X continuous if CDF F(x)=P(X≤x) absolutely continuous, F'(x)=f(x).

ML Insight

  • Kernel density estimation: Approx f from data.

Example: Exponential λ e^{-λx}, x≥0—models waiting times.


3. Cumulative Distribution Functions (CDFs)

F(x)= ∫{-∞}^x f(t) dt, monotone increasing, lim F=0, →∞ F=1.

P(a<X≤b)=F(b)-F(a).

Inverse: Quantile function for sampling.

f(x)=F'(x).

ML Application

  • Empirical CDF for goodness-of-fit tests.

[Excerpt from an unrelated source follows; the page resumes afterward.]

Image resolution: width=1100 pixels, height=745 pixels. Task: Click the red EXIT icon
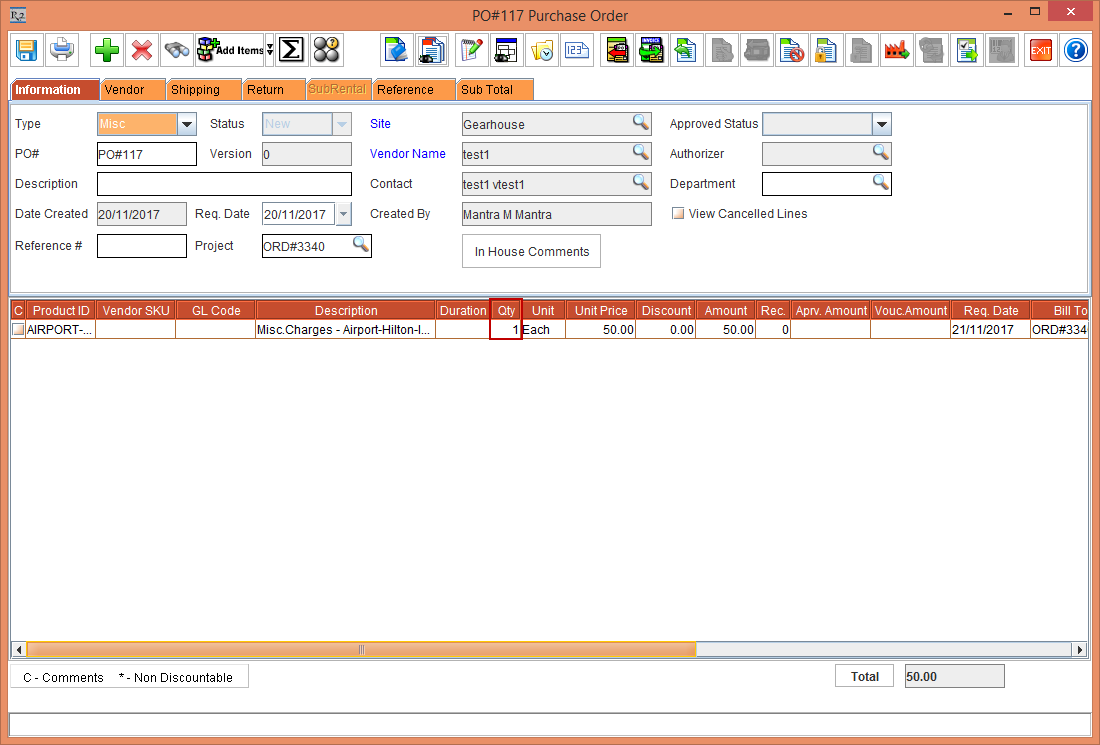(x=1041, y=49)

Example: Standard normal Φ(x)= ∫_{-∞}^x (1/sqrt(2π)) e^{-t^2/2} dt.


4. Expectations and Moments

E[X]= ∫ x f(x) dx.

Variance Var(X)= E[(X-μ)^2]= ∫ (x-μ)^2 f(x) dx = E[X^2] - μ^2.

Higher moments: Skewness, kurtosis.

Properties

  • Linearity E[aX+bY]=aE[X]+bE[Y].
  • For indep, Var(X+Y)=Var(X)+Var(Y).

ML Insight

  • Loss functions minimize E[error].

Example: Uniform [a,b]: μ=(a+b)/2, Var=(b-a)^2/12.


5. Common Continuous Distributions

  1. Uniform [a,b]: Constant density.
  2. Exponential (λ): Memoryless, interarrival times.
  3. Normal (μ,σ^2): Bell curve, CLT.
  4. Beta (α,β): [0,1], flexible shapes for proportions.
  5. Gamma (k,θ): Waiting for k events.

ML Applications

  • Normal: Assumptions in linear reg.
  • Beta: Bayesian priors for binaries.

6. Transformations and Change of Variables

If Y=g(X), g invertible, f_Y(y)= f_X(g^{-1}(y)) |dg^{-1}/dy|.

For multiple vars, Jacobian determinant.

Example

If X~N(0,1), Y=μ+σX ~N(μ,σ^2), scale/shift.

In ML: Normalize data.


7. Joint Distributions and Marginals

Joint PDF f(x,y), marginal f_X(x)= ∫ f(x,y) dy.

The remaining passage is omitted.